The BCWF recognizes that supplemental feeding is part of maternal 
penning and supports it as an interim measure for small populations.
  
With legislated objectives for habitat and wildlife populations comes 
management of all species.  The BCWF supports managing habitat and 
wildlife by setting objectives and following them, using hunting as a 
legitimate wildlife management tool.
  
The BCWF notes that caribou population declines and extinctions have 
occurred both inside and outside Provincial and Federal Parks and 
protected areas for a myriad of reasons which are often correlated to 
people and industrial development as ultimate causes, with proximate 
causes related to predation.  While controversial, predator management 
is a legitimate tool to ensure the perpetuation and support recovery of 
prey species.
 
 Recommendation: The Federal government's guideline wolf density target 
is 3/1000 km2 for Southern caribou populations.  Site-specific wolf 
management has proven to be ineffective; it must be meaningful for 
caribou and applied at the landscape level.
 
Recommendation: B.C. needs to set a vision for what its landscapes 
should look like in five decades, including caribou recovery zones.  

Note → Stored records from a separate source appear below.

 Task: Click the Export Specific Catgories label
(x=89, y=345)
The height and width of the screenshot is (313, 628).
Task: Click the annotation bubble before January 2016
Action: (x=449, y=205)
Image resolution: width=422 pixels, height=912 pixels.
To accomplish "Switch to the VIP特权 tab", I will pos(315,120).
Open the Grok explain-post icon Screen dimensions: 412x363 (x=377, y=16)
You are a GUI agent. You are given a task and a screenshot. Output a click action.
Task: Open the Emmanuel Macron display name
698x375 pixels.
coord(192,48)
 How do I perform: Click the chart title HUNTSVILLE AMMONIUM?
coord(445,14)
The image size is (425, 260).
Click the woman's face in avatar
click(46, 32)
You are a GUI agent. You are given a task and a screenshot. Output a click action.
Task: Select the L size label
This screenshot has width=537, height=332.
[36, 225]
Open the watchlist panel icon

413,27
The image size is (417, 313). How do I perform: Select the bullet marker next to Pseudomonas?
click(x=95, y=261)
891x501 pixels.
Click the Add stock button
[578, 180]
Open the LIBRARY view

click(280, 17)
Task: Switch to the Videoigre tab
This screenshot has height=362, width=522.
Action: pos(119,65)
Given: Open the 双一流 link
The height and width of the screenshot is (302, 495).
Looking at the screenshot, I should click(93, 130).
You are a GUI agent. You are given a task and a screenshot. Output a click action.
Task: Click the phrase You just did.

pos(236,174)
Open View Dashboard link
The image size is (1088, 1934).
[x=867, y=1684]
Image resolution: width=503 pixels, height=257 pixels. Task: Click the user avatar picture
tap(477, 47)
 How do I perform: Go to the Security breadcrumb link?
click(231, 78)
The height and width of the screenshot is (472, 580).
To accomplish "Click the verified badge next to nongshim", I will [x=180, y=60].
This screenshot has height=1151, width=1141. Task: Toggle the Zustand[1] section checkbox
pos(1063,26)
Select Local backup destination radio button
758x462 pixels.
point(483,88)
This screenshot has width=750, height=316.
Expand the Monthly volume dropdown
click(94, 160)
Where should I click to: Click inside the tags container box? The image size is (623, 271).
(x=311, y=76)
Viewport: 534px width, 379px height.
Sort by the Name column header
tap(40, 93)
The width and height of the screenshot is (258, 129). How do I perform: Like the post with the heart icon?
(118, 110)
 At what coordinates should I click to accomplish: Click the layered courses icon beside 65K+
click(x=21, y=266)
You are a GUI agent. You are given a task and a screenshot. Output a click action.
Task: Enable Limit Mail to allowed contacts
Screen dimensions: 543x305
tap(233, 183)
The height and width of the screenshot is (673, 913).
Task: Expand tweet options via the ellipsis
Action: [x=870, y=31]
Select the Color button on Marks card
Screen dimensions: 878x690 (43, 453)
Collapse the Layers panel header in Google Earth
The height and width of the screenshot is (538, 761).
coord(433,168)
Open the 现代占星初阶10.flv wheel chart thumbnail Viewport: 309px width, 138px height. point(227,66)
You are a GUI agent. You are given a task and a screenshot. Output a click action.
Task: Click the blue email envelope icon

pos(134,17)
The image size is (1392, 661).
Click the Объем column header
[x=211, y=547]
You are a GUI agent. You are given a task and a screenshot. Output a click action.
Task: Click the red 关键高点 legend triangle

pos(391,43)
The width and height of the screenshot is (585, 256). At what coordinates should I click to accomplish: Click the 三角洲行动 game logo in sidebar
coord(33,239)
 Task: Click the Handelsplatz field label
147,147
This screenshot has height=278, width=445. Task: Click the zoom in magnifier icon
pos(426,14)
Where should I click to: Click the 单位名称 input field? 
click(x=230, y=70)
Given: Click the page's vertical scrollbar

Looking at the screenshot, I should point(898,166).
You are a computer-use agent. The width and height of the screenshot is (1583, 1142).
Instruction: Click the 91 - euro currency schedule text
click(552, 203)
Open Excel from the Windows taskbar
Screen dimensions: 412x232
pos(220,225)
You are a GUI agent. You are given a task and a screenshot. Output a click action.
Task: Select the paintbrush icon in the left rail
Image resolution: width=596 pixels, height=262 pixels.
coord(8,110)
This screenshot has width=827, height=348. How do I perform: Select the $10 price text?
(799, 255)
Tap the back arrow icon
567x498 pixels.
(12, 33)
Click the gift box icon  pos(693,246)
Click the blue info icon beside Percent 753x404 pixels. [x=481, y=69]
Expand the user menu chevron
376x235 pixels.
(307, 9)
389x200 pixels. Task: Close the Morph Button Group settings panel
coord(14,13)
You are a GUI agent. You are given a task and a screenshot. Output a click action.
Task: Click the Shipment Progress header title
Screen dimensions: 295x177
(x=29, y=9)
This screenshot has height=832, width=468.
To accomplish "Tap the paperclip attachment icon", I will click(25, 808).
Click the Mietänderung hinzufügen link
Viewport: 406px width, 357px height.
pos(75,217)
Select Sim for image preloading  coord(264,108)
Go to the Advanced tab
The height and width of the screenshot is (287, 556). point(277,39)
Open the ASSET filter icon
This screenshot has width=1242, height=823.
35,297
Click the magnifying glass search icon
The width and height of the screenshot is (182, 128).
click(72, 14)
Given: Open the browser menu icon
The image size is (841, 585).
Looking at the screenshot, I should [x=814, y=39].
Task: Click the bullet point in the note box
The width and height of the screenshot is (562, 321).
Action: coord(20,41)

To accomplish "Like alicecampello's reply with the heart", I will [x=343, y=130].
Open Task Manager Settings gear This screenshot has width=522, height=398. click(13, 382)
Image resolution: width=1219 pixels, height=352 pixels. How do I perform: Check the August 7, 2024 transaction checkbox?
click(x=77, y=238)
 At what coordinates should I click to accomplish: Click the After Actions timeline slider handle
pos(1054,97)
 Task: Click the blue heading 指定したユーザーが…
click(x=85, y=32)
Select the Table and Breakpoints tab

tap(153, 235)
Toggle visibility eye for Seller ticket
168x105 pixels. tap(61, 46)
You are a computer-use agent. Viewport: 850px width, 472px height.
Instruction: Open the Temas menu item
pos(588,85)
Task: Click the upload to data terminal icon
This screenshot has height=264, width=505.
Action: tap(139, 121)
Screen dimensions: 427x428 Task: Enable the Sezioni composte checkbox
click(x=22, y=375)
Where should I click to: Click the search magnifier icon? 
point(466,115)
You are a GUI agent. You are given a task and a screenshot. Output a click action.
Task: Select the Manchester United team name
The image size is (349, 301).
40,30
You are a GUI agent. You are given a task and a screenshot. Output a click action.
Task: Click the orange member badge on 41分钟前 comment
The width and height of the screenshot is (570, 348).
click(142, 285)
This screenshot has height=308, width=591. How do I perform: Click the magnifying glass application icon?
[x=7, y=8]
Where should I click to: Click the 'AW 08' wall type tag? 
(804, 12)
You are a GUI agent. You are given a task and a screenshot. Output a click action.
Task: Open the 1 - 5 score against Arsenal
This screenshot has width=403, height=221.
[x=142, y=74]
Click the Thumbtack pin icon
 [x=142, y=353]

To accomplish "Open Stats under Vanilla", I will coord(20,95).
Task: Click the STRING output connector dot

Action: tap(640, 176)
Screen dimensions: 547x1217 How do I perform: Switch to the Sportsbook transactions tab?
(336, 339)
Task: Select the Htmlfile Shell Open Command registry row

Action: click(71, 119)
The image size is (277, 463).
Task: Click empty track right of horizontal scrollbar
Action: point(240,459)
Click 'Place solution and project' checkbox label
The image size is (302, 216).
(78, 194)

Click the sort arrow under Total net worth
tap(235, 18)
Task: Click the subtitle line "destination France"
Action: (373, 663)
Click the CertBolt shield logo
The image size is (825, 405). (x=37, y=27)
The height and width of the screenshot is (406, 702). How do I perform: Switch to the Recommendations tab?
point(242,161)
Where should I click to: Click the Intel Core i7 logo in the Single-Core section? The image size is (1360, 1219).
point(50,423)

Land use should include private lands, and private land acquisition and 
management.
 
 Recommendation: The environmental assessment process needs:
 
 1) A commitment to scientific integrity
 2) Mitigation measures which are ground-truthed, and monitored
 3) Cumulative effects must be applied spatially and across all industries and uses
 4) Information must be transparent, public and permanent
  
 
 British Columbia’s wilderness is crisscrossed with resource extraction 
roads and other linear features such as seismic lines.  The most 
commonly cited threshold for wildlife is 0.6 km/km2; nearly all of 
southern B.C. exceeds this threshold.  Caribou is more susceptible to 
roads and linear features than most other wildlife populations.
 A threshold for landscape-level management and caribou recovery should 
be legislated.  Linear features (logging roads, seismic lines) should be
 decommissioned as part of licensees’ obligations to ensure these 
targets are met.
 
 The BCWF recognizes changes to commercial and recreational use will 
likely need to be adjusted over time.  The BCWF supports limiting and 
modifying commercial and non-resident use before that of British 
Columbians.
  
Currently, there are numerous ‘voluntary' guidelines, which may not be 
sufficient to manage the impacts of resource extraction and recreational
 use properly.  There must be research on the effects of eco-tourism, 
heli-skiing, and cat skiing.  Enforcement of snowmobile closures and the
 associated penalties have not been sufficient.
 
 Recommendation: The BCWF would like to see increased oversight, 
enforcement and monitoring of all industries provincially, including 
those in caribou recovery zones.  Oversight would be conducted through a
 Natural Resources Practices Board to evaluate practices and serve as an
 independent watchdog for natural resource management in B.C.
 
 Recommendation: The BCWF recommends legislated commitments around 
staffing and budgeting through the Conservation Officer Service.  All 
fines resulting from infractions in Caribou recovery zones should go 
back to landscape-level management in the area where the violation 
occurred.
  
The BCWF supports increased communication and the incorporation of 
modern web-based tools to report.  The BCWF is disappointed in the 
current consultative process which provides no substance or legitimacy 
to respondents’ comments.  Public consultation should be qualified, and 
transparent.  The current process delegitimizes public consultation, 
integrity, legitimacy, and accountability of the process.
  
Government’s historic top-down, divisive and authoritative approach 
creates and leaves caribou recovery subject to the elected regulatory 
framework.
 
 
Recommendation: The BCWF would like to see a 
roundtable approach, similar to the current Mountain Caribou Recovery 
Implementation Plan where legitimate interests are represented.   A 
roundtable would include First Nations, NGOs, experts, scientists, the 
public sector, and industry.  Represented interests should be 
B.C.-based, be provincial in nature and non-governmental organizations 
should be involved in on-the-ground conservation and stewardship 
projects.  The roundtable would add to the legitimacy of the process, 
and minimize free-riding, mistrust, and instability.  The BCWF would 
also like to see a non-partisan MLA committee formed included in this 
process.
  
The BC Wildlife Federation is excited that this review is occurring and
 that there has been a short-term commitment to funding.  For caribou to
 continue to exist in B.C., we will have to do things differently.  In 
the short-term, we need to stop the bleeding by reducing mortality of 
caribou by wolves and cougars, access, and the loss of large intact 
blocks of habitat until the habitat becomes caribou friendly.  In the 
long-term, we need to decommission roads, seismic lines, trails, cut 
blocks, other activities (heli-skiing, cat-skiing, snowmobiling), and 
high-density ungulates.
 
 
If we are to recover caribou, and wildlife broadly, B.C. has to
 change its approach: we need a new model which is adequately funded, 
has legislated objectives and which puts wildlife first.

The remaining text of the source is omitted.